150 classificados como “aspiradores de mão”.
Apenas 50 eram realmente aspiradores após a normalização.
Em resumo, isso revela um problema crucial: não há como exigir precisão de um agente se nem nós organizamos corretamente a informação.
Nesse momento, entendi que o agentic commerce não falha por falta de inteligência. Ele falha por falta de estrutura.
Instant Checkout: um passo necessário, mas não suficiente
Para enfrentar parte dessa lacuna, a OpenAI lançou o Instant Checkout, algo que Michael contextualizou com clareza. Ademais, a possibilidade de pesquisar e comprar em uma única conversa reduz atritos, deixa a jornada mais fluida e, principalmente, gera dados transacionais. E sem dados de compra, os agentes não conseguem melhorar suas recomendações.
Mas Michael fez questão de reforçar: “Isso não resolve tudo. É apenas o começo.”
Iniciativas semelhantes já foram tentadas por Google e Meta, e ambas recuaram. Além disso, o mercado é complexo, o varejo não é homogêneo e o consumidor quer liberdade.
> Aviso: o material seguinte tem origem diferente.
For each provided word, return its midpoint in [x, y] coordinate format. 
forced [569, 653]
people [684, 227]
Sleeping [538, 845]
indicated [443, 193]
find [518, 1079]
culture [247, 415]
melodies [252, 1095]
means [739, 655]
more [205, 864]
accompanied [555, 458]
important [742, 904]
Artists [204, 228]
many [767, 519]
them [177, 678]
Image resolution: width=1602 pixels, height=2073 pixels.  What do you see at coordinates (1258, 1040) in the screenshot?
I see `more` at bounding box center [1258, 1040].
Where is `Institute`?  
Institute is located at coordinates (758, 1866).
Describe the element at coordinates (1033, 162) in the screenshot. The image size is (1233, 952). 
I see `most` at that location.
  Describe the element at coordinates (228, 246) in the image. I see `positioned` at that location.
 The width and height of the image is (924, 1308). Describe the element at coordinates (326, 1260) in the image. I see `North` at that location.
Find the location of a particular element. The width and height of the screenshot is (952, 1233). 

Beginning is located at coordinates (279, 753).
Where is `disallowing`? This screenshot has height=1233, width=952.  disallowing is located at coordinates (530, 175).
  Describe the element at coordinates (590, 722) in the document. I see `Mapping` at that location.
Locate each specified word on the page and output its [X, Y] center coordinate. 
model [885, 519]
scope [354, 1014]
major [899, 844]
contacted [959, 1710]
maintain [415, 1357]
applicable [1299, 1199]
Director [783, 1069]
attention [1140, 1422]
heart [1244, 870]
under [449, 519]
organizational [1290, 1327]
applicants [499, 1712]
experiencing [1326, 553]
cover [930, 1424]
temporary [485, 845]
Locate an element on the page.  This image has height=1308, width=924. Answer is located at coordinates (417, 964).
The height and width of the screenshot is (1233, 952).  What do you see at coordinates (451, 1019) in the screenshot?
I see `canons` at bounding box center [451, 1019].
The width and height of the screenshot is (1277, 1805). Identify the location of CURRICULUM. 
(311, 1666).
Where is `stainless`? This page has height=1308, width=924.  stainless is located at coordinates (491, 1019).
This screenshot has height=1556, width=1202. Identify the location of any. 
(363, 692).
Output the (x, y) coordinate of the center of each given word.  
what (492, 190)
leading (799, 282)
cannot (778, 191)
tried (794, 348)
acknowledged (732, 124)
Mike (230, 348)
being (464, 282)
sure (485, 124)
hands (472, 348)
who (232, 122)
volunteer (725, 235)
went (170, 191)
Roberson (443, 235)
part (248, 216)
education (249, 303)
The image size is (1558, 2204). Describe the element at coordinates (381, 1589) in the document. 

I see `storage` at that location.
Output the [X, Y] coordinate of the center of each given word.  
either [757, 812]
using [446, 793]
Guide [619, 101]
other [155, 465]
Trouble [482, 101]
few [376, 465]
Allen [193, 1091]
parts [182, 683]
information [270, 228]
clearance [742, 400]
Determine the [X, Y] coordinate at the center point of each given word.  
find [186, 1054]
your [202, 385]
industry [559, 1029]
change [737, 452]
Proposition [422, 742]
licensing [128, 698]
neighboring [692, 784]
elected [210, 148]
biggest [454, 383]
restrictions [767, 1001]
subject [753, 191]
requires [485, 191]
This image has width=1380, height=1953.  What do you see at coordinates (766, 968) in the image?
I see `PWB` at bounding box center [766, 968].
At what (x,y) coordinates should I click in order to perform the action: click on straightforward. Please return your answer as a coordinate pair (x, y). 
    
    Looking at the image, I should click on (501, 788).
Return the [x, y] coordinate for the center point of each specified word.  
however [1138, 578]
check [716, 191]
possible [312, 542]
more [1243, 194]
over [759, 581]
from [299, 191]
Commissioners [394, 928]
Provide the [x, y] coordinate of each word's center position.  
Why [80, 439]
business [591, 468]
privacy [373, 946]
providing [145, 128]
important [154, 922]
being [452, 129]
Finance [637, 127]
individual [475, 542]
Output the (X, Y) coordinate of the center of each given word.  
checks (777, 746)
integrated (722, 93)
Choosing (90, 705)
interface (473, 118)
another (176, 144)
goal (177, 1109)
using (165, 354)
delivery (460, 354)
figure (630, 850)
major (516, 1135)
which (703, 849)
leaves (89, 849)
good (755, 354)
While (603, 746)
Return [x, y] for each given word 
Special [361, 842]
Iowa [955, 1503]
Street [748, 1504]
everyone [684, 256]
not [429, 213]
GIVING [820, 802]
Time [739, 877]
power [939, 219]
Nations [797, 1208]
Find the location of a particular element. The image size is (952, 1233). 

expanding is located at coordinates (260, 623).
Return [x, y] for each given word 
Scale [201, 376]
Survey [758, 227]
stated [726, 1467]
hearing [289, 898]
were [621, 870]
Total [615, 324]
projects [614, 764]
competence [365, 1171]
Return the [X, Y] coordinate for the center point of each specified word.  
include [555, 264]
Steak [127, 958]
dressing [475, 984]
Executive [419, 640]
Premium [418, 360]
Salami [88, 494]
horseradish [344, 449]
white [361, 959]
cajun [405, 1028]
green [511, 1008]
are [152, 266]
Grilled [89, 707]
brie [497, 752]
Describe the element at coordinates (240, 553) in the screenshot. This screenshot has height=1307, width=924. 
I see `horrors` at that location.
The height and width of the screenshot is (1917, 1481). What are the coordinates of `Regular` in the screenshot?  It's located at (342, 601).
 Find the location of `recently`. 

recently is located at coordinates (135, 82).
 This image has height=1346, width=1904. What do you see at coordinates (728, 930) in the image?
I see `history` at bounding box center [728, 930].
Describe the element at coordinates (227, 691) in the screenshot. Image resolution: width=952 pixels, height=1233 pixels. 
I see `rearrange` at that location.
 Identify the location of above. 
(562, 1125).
Agentic Commerce: porque os varejistas vão criar seus próprios agentes
Um ponto que dialoga diretamente com a nossa realidade na Nagata & Gasparini é a convicção de que os varejistas vão desenvolver seus próprios agentes. Isso porque eles desejam, e precisam, manter controle sobre:
relacionamento com o cliente
dados estratégicos
personalização da experiência
design da jornada
Estamos caminhando para um cenário AI-first commerce, no qual as marcas terão experiências proprietárias, com recomendações mais precisas e jornadas híbridas, não terceirizadas.
O que tudo isso ensina sobre o nosso trabalho
Enquanto ouvia Michael, me lembrei de quantas vezes encontrei exatamente os problemas que ele citou nos bastidores das operações:
catálogos desorganizados
atributos inconsistentes
sistemas que não conversam
processos desalinhados
dados pouco confiáveis
Em suma, essas falhas, somadas, impedem que o agentic commerce funcione de maneira plena. E elas têm nome: falta de estrutura.
Agentic Commerce: o dever de casa do varejo na era da IA
Para que o agentic commerce cumpra seu potencial, as empresas precisam agir em três frentes principais:
1. Estruturar dados com excelência
Sem dados normalizados, nenhuma recomendação será consistente.
2. Ajustar processos à nova jornada do consumidor
Se o atendimento, o estoque ou o checkout não acompanham o agente, a experiência quebra.
3. Criar estratégia baseada em evidências
A nova era exige decisões sustentadas por dados, não por achismos.
Conclusão: agentic commerce já mudou a descoberta. Agora precisa conquistar a confiança.
Estamos vivendo o maior salto desde o nascimento do e-commerce. Além disso, o agentic commerce já domina a descoberta de produtos. Dessa forma, a próxima etapa é conquistar a confiança do consumidor, e isso depende de:
dados precisos
recomendações robustas
processos integrados
varejistas no protagonismo
consumidores no centro da jornada
Em resumo, saí da palestra de Michael Komasinski com uma certeza: a IA mudou a forma como descobrimos produtos; agora cabe a nós mudar a forma como entregamos a decisão de compra.
É exatamente essa ponte, entre inovação e resultado, que construímos diariamente na Nagata & Gasparini.